Actions are the concrete steps an AI agent takes to interact with its environment.

Whether it’s browsing the web for information or controlling a physical device, each action is a deliberate operation executed by the agent.

For example, an agent assisting with customer service might retrieve customer data, offer support articles, or transfer issues to a human representative.

There are multiple types of Agents that take actions differently:

- **JSON Agent**:	The Action to take is specified in JSON format.
- **Code Agent**:	The Agent writes a code block that is interpreted externally.
- **Function-calling Agent**:	It is a subcategory of the JSON Agent which has been fine-tuned to generate a new message for each action.


### The Stop and Parse Approach
One key method for implementing actions is the stop and parse approach. This method ensures that the agent’s output is structured and predictable:

**Generation in a Structured Format**:
The agent outputs its intended action in a clear, predetermined format (JSON or code).

**Halting Further Generation**:
Once the text defining the action has been emitted, the LLM stops generating additional tokens. This prevents extra or erroneous output.

**Parsing the Output**:
An external parser reads the formatted action, determines which Tool to call, and extracts the required parameters.

For example, an agent needing to check the weather might output:

```

Thought: I need to check the current weather for New York.
Action :
{
  "action": "get_weather",
  "action_input": {"location": "New York"}
}

```
The framework can then easily parse the name of the function to call and the arguments to apply.

This clear, machine-readable format minimizes errors and enables external tools to accurately process the agent’s command.

Note: Function-calling agents operate similarly by structuring each action so that a designated function is invoked with the correct arguments. We’ll dive deeper into those types of Agents in a future Unit.



### Code Agents


An alternative approach is using Code Agents. The idea is: instead of outputting a simple JSON object, a Code Agent generates an executable code block—typically in a high-level language like Python.
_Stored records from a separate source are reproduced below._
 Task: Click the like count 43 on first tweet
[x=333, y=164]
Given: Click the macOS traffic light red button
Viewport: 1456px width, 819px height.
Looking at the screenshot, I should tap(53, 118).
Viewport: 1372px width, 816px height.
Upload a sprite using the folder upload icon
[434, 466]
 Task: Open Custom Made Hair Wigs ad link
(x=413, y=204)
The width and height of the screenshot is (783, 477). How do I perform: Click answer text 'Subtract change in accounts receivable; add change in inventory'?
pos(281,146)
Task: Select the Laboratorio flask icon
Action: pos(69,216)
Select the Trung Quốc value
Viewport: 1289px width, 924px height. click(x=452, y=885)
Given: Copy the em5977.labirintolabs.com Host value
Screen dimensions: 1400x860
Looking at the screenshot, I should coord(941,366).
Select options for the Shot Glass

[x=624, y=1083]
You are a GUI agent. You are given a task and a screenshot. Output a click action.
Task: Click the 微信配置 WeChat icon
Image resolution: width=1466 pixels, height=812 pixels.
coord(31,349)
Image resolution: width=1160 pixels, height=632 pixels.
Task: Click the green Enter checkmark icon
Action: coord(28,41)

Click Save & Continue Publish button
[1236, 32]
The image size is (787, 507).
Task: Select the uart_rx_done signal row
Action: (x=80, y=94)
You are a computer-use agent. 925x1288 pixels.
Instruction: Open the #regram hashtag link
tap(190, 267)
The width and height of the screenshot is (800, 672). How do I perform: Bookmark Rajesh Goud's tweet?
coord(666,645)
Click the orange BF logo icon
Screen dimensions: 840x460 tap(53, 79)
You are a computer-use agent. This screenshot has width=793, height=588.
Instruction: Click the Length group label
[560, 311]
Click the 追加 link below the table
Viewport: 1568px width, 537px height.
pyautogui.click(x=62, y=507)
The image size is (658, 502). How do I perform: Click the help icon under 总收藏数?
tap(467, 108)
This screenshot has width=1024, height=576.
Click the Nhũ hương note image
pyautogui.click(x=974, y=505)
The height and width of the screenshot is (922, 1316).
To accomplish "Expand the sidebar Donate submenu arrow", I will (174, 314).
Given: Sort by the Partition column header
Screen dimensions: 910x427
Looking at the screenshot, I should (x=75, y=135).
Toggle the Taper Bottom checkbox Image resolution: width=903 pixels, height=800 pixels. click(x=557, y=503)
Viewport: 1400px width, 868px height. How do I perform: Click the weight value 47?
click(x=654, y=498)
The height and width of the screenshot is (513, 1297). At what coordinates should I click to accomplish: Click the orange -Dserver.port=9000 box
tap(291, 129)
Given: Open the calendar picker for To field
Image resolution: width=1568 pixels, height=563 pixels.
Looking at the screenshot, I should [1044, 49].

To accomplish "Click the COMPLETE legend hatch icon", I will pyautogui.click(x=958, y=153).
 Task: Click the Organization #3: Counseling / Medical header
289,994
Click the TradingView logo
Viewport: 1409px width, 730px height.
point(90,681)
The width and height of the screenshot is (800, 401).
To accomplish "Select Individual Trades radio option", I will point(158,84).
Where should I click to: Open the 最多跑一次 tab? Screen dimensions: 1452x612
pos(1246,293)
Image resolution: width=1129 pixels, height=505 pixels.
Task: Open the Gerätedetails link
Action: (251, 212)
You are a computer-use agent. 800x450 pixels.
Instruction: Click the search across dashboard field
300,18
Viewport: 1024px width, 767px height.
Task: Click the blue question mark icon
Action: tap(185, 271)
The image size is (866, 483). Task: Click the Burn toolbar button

This approach offers several advantages:

- **Expressiveness**: Code can naturally represent complex logic, including loops, conditionals, and nested functions, providing greater flexibility than JSON.
- **Modularity and Reusability**: Generated code can include functions and modules that are reusable across different actions or tasks.
- **Enhanced Debuggability**: With a well-defined programming syntax, code errors are often easier to detect and correct.
- **Direct Integration**: Code Agents can integrate directly with external libraries and APIs, enabling more complex operations such as data processing or real-time decision making.